For the analysis of decision making in the household, we obtained individual-level data from the Demographic Health Surveys (DHS), nationally representative cross-sectional household surveys collected since the mid-1990s in LMICs. The DHS collect information about participation in household decision making for women of reproductive age (15–49 years), as well as reproductive and child health. In some surveys, men ages 15–54 years are also eligible to participate; depending on the country, they are sampled similarly to women or they constitute a sub-sample of either one-third or 50% of households selected for the survey [15].
Questions on attitudes regarding women’s work equality were collected from the World Values Survey (WVS). The WVS, covering nearly 90% of the global population, are a collection of nationally representative time-series data obtained from almost 100 countries. Trained interviewers and structured questionnaires are used to ask selected individuals, in their local language, questions regarding their beliefs, values, and motivations, including women’s status and gender roles. The minimum number of completed interviews for most countries is 1200, and individuals are selected through either a full probability or a combination of probability and stratified sampling methods.
Exposure Variable
The exposure of interest in our study was the legislated length of paid maternity leave for each sampled country between 1995 and 2016. We recorded the legislated length of paid leave available through national maternity leave policies for which only women are eligible. To ensure temporality associated with causality, as well as reduce exposure misclassification, observations in each survey were assigned the legislated length of paid maternity leave one year prior to the survey year. We did not distinguish between leave that could be taken before birth and leave that could be taken after birth.
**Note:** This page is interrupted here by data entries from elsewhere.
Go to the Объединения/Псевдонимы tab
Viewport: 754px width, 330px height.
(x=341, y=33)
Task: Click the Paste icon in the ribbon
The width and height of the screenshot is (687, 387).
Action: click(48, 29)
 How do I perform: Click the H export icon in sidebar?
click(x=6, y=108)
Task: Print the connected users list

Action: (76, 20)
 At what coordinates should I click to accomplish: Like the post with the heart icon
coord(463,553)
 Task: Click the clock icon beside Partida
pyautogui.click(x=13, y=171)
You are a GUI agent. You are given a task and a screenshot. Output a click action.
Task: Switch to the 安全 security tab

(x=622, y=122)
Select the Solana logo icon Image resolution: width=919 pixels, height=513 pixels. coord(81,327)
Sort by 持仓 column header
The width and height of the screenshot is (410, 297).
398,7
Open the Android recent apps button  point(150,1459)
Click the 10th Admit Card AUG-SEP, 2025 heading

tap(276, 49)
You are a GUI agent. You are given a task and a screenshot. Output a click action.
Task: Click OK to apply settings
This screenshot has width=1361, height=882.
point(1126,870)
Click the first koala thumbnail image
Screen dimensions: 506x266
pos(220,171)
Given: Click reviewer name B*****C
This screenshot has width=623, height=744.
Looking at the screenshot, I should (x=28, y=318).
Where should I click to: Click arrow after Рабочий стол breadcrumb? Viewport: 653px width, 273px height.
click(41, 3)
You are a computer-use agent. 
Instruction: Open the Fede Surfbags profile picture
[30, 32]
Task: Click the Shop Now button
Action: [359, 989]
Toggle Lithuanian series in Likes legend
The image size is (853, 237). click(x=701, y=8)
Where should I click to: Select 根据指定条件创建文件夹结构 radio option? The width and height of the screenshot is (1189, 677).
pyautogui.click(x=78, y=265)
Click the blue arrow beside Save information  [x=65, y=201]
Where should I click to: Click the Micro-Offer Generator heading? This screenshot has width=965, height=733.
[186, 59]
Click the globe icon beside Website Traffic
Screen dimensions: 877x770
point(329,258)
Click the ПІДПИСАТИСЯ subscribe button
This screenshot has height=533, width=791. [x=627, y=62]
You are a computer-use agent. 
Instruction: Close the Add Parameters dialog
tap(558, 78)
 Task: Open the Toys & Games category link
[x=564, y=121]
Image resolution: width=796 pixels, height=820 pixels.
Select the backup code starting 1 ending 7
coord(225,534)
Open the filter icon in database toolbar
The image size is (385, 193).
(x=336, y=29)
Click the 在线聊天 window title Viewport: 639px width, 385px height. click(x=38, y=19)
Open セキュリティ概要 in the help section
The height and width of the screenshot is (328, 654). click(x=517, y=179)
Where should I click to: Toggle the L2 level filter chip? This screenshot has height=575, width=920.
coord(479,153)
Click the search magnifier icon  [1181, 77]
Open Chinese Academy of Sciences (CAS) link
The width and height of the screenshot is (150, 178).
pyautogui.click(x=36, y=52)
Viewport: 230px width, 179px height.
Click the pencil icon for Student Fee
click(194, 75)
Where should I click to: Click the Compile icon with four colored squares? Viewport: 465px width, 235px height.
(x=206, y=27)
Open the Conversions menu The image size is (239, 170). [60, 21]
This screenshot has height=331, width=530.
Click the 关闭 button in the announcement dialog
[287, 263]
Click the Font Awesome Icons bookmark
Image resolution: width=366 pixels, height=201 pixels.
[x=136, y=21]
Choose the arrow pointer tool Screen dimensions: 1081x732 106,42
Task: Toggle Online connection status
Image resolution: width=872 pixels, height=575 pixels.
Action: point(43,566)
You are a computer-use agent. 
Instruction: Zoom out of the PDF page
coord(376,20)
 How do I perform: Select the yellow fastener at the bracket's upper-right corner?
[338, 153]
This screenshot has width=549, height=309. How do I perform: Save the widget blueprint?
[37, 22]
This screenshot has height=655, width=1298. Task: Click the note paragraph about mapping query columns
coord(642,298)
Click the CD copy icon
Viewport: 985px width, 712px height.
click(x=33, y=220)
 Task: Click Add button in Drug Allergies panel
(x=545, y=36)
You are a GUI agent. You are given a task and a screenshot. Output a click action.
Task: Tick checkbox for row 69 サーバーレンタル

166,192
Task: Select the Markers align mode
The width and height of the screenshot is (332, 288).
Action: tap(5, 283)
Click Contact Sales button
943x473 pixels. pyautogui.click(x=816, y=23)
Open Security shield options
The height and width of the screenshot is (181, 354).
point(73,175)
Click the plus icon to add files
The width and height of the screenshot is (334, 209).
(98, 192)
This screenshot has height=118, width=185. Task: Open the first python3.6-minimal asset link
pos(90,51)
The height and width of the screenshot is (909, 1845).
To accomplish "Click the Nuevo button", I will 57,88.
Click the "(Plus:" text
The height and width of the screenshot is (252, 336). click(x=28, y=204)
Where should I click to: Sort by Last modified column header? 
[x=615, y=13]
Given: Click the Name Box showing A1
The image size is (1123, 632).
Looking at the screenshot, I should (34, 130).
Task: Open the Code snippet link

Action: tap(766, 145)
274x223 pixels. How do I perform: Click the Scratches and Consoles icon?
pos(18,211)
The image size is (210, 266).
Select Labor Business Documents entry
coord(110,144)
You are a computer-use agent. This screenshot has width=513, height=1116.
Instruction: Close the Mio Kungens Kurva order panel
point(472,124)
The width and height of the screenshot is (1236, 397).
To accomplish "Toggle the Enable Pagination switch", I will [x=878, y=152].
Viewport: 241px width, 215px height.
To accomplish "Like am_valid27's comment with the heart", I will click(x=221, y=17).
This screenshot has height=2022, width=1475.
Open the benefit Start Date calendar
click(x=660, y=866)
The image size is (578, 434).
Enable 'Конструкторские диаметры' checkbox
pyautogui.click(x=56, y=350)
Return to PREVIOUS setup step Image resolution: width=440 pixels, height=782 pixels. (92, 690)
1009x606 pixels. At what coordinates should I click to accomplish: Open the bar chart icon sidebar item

Analysis of Household Decision Making
Outcome Variable
To capture changes in attitudes toward decision making in the household, we used women’s economic decision-making power as reported by women and their male partners/spouses. Our analysis focuses on women’s decision-making authority with respect to major household purchases, information which is available for both women and their partners/spouses. In most DHS of phases 5–7, women and their partners/spouses were asked independently: “Who usually makes decisions about making major household purchases?” Response options included respondent, husband (wife)/partner, respondent and husband (wife)/partner jointly, someone else, and other. The wording of the questions was slightly different in phase 4 and some surveys in later phases (e.g., Colombia 2015–2016): “Who in your family usually has the final say on the following decision: making large household purchases?” Response options included respondent, husband (wife)/partner, respondent and husband (wife)/partner jointly, someone else, respondent and someone else jointly, and decision not made or not applicable. Our measures for women’s decision-making assessed responses by female partners/spouses and male partners/spouses, coded as 1 if women were reported as having sole or joint decision-making power in each case; otherwise, the variable took a value of 0.
Sample
Our empirical analysis of decision making in the household was restricted to DHS from the fourth round onward because they include information on women’s participation in household decision making, our proxy for gender norms. We considered only those DHS that asked women and their partners or spouses independently about women’s decision-making authority in their households. Our final sample comprised 19 countries (Table 1), seven of which experienced a change in the duration of paid maternity leave between 1995 and their latest year of survey available (“treatment group”). The rest of the countries did not experience a change in the duration of paid maternity leave policy (“control group”). Given our measure of maternity leave—the duration of the leave in the previous year—available starting in 1996, we considered only women who gave birth to their last child between 1996 and 2016 (or latest survey available) from the surveys, as we used the birth year of the last child as a proxy to define the mothers that were affected (post-policy) and not affected (pre-policy) by the change in the duration of maternity leave. Our final sample included 101,982 married couples where women were between 15 and 49 years old. We restricted the sample to couples who reported being married or living together as married because our proxy of gender norms is available only for married men in some surveys. We then excluded couples who had missing data in our proxy of gender norms (1.2%), education attained (0.7%), and an indicator of other women in the household (0.5%), which are critical control variables in the analysis. After this, our base sample consisted of 100,294 couples.
Control Variables
For the analysis of decision making in the household, we adjusted for a wide set of individual- and country-level characteristics, as summarized in Appendix Table 9. Individual-level characteristics include women’s age, education, relation to household’s head, difference with partners’ or spouses’ age, difference with partners’ or spouses’ education, number of children, area of residence, household wealth index, and number of other women in the household. Our fully adjusted model also included country-level characteristics that may influence paid maternity leave policy reforms and be associated with changes in attitudes toward women’s economic decision-making power in the household. Gross Domestic Product (GDP) per capita based on purchasing power parity was extracted from the World Bank’s World Development Indicators and Global Development Finance databases.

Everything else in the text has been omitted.